There are some scripts that compile and install a new bash (like shellshocker.net‘s curl https://shellshocker.net/fixbash | sh), but they assume you are ok with the latest bash version (4.3), and I needed to stay with 4.2. Here is how I did it:

BEFORE APPLYING, PLEASE READ THIS:

  • You can copy and paste, but I recommend reading and applying commands one by one.
  • You need a user with sudo powers.
  • Replace “4.2” with the actual “major.minor” version of bash you are running (the steps will guide you into finding that).
  • In the end, this will not install the new bash, just build it.

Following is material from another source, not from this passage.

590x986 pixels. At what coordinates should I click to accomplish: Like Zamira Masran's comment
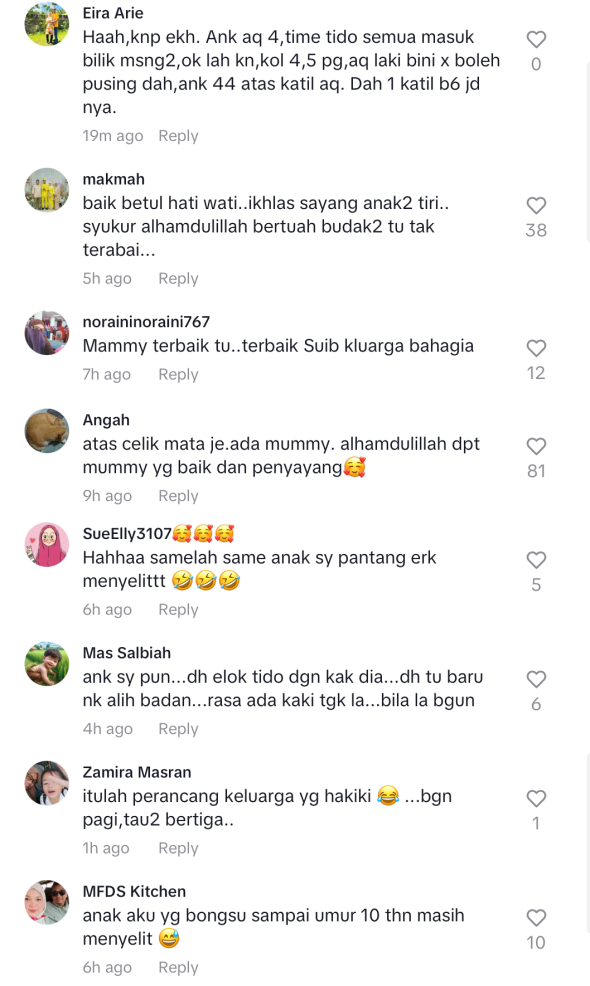pyautogui.click(x=536, y=799)
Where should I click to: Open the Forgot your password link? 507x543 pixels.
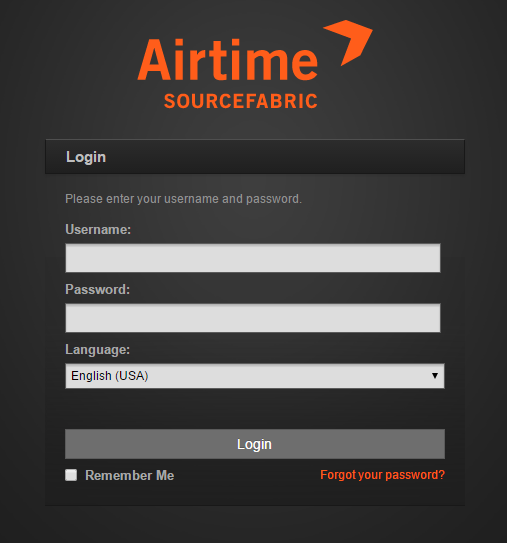(382, 475)
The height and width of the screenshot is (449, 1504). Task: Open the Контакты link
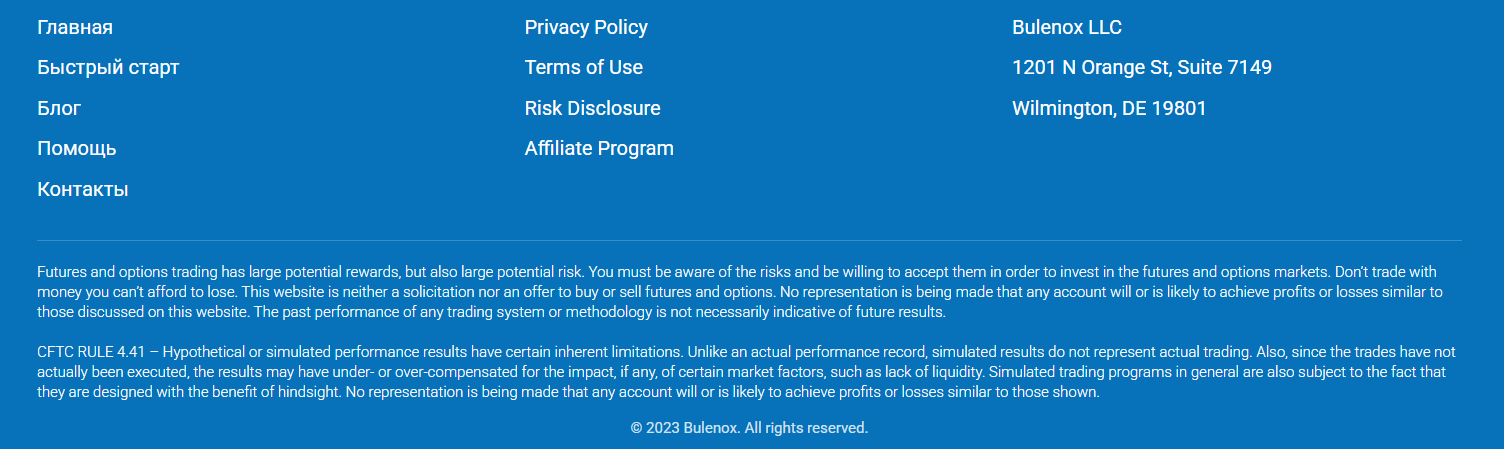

Read below for your installation options.
# Find which is your current bash version
bash --version

# Software versions are usulally named in "max.min.patch" format, and we just
# want to advance to the latest patch.
#
# Mine was "GNU bash, version 4.2.45(1)-release (x86_64-pc-linux-gnu)", so I
# want to get the latest patch for 4.2. Let's first get the 4.2 source:
cd ~
mkdir bash
cd bash
wget http://ftp.gnu.org/gnu/bash/bash-4.2.tar.gz
tar -xvzf bash-4.2.tar.gz
cd bash-4.2

# You can see we have no patches applied, because the file below contains
# "#define PATCHLEVEL 0" (i.e., this is 4.2.0)
cat patchlevel.h

# Now let's grab all the patches released for it:
cd ..
wget -r -l 1 http://ftp.gnu.org/gnu/bash/bash-4.2-patches/

# Ideally we'd check the signatures, but for now it's good enough to just
# get rid of them and other non-patch files:
rm ftp.gnu.org/gnu/bash/bash-4.2-patches/*.sig
rm ftp.gnu.org/gnu/bash/bash-4.2-patches/index*

# Apply the patches onto the source code...
cd bash-4.2
for i in ~/bash/ftp.gnu.org/gnu/bash/bash-4.2-patches/*; do patch -p0 < $i; done

# ...and now we should be on the latest PATCHLEVEL:
cat patchlevel.h

# Great, our code is ready to build. Go for it:
# (if it fails, the messages will help you. Most common issue is lack of yacc,
#  which you solve in Ubuntu/Debian with "sudo apt-get install bison")
./configure
make

# By this point, you have a bash file inside the bash-4.2 directory. Check
# if it is the version you expected (the "./" is important)...
./bash --version

# ...and that it is not vulnerable, i.e., does not print HTML when running
# this command (again, notice the "./"; you can remove it to compare the
# existing bash with the new one):
env -i  X='() { (a)=>\' ./bash -c 'echo curl -s https://bugzilla.redhat.com/'; head echo; rm -f echo

Now you need to replace your vulnerable bash with the new one. There are two ways of doing it:

  • Installing the new bash with sudo make install. If you only have a couple servers, I recommend that.
  • Manually replacing /bin/bash in affected servers with the new one. Only do it if the other servers use the same architecture/Linux version.

sudo cp /wherever/my/new/bash/is/bash /bin/bash should work, unless the server complains the file is already in use. In that case, try this:

  • Move the old bash somewhere else (sudo mv /bin/bash ~/old_bash).
  • Copy the new bash where the old one was (sudo cp /wherever/my/new/bash/is/bash /bin/bash).
  • Re-run bash --version (and the vulnerability test, if you want) to check the new bash is in place. You can also log in again and echo $BASH_VERSION.

You may have to chmod +x /bin/bash and/or chown root:root /bin/bash if your copy didn’t preserve permissions/ownership.